[Required tasks]
1/ Reproduce a passage of the Brexit speech, beginning at the words "I see two big" and stopping after the words "really understand why.".
2/ According to the Brexit speech, what institution did the speaker make a lengthy visit to while serving as Minister for Europe?

[Text excerpt]

═══

Trade deals require dispute resolution mechanisms, which the Minister referred to in her opening speech. In this respect I simply cannot understand the Brexiteers’ paranoia about the European Court of Justice. There are many people in this House who have longer ministerial experience than I do, but when I was Minister for Europe I made a lengthy visit to the European Court of Justice; earlier, as a Member of the European Parliament, I was involved in helping constituents take cases to the European court. In those cases and judgments, there was a ruling in favour of our own citizens. As a result, I have tended to see the European Court of Justice as an ally rather than an enemy, and as an organisation which carries out the responsibilities that the member Governments of the European Union have entrusted to it.
I see two big ironies in the current situation. The Government believe strongly in free enterprise—understandably and rightly—but ironically this present situation is making industry more dependent on politics and on the negotiating competence of government politicians than at any other time I can remember in our history. It is also ironic that many pro-Brexit politicians used to say to us that the European Union would be absolutely fine if it was just a common market, yet it seems to be that common market—that single market that Britain did so much to create—that we are turning our back on. I do not really understand why.

═══

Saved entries
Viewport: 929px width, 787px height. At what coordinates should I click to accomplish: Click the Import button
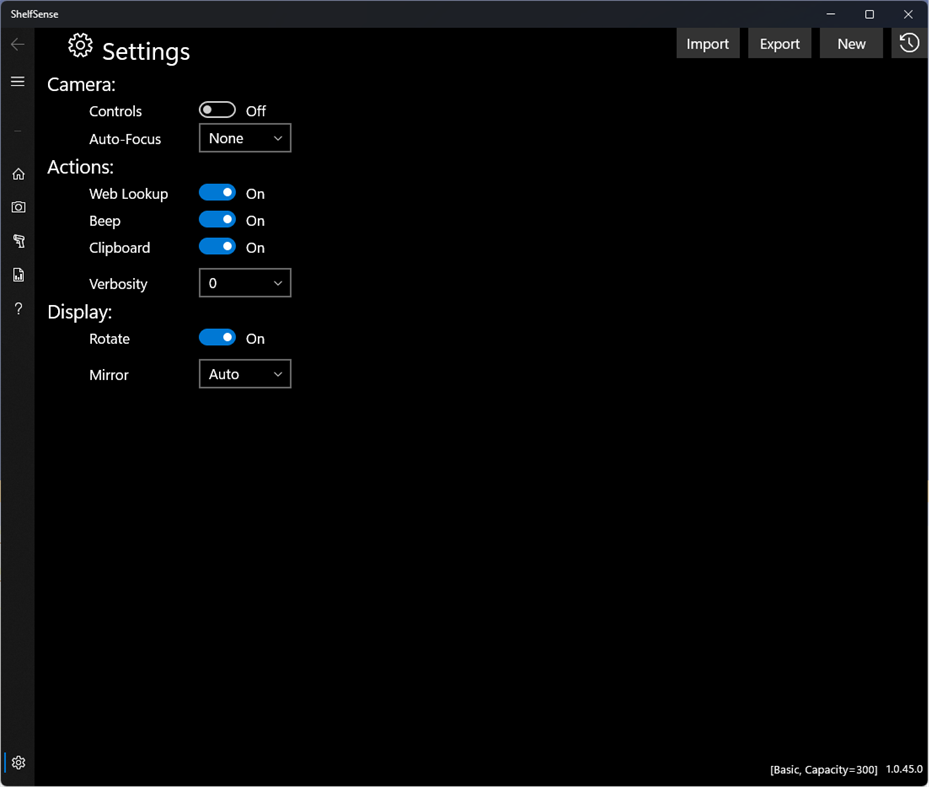click(x=707, y=43)
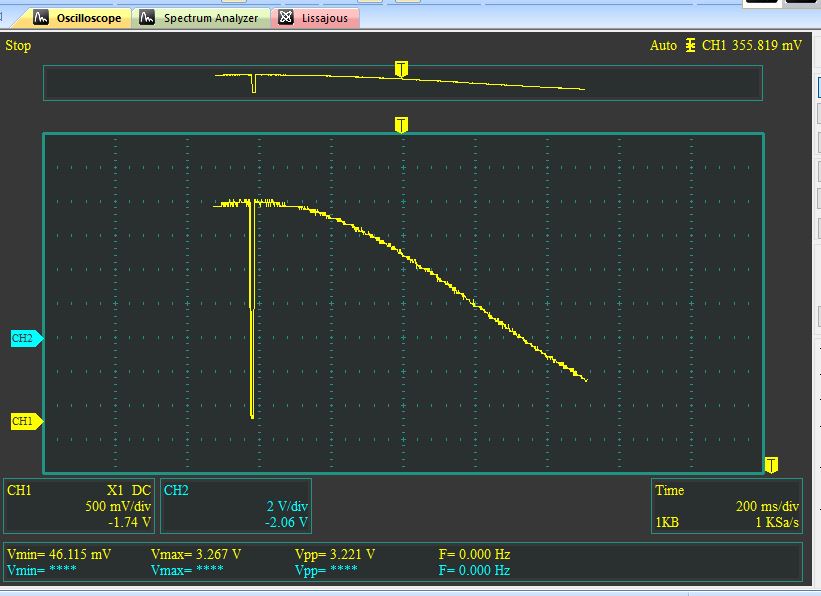This screenshot has width=821, height=596.
Task: Click the Stop status label
Action: 18,45
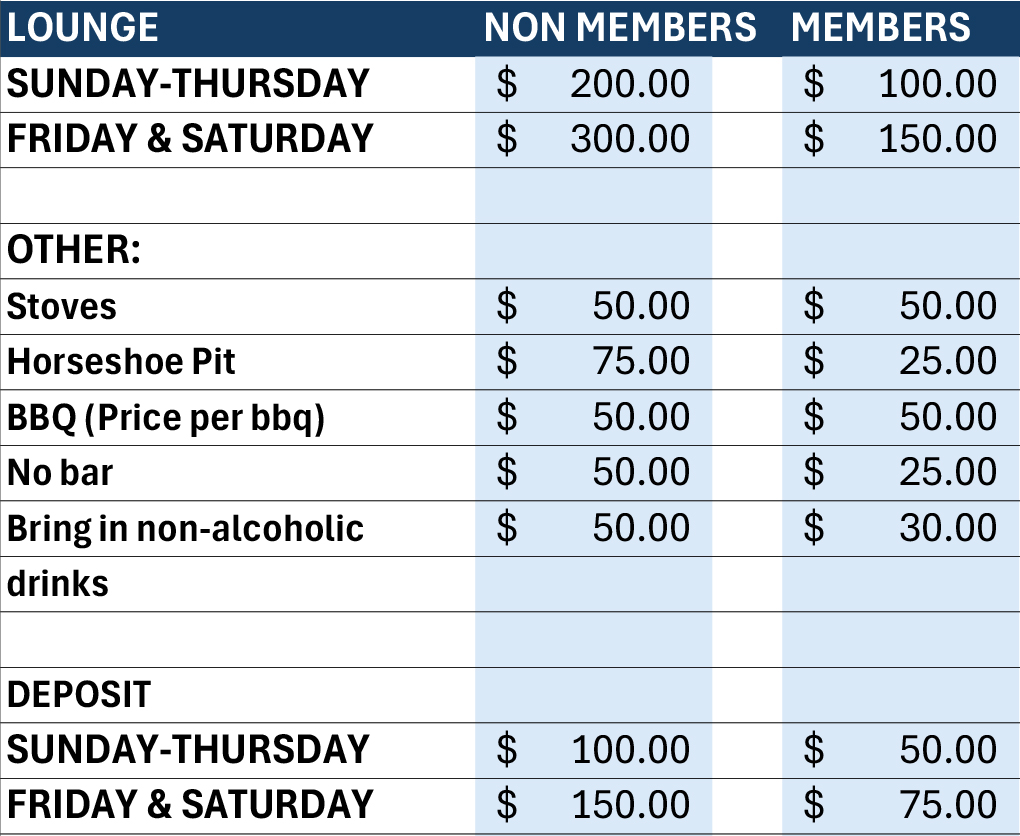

═══

[Answers to the problems]
1/
I see two big ironies in the current situation. The Government believe strongly in free enterprise—understandably and rightly—but ironically this present situation is making industry more dependent on politics and on the negotiating competence of government politicians than at any other time I can remember in our history. It is also ironic that many pro-Brexit politicians used to say to us that the European Union would be absolutely fine if it was just a common market, yet it seems to be that common market—that single market that Britain did so much to create—that we are turning our back on. I do not really understand why.

2/ The European Court of Justice.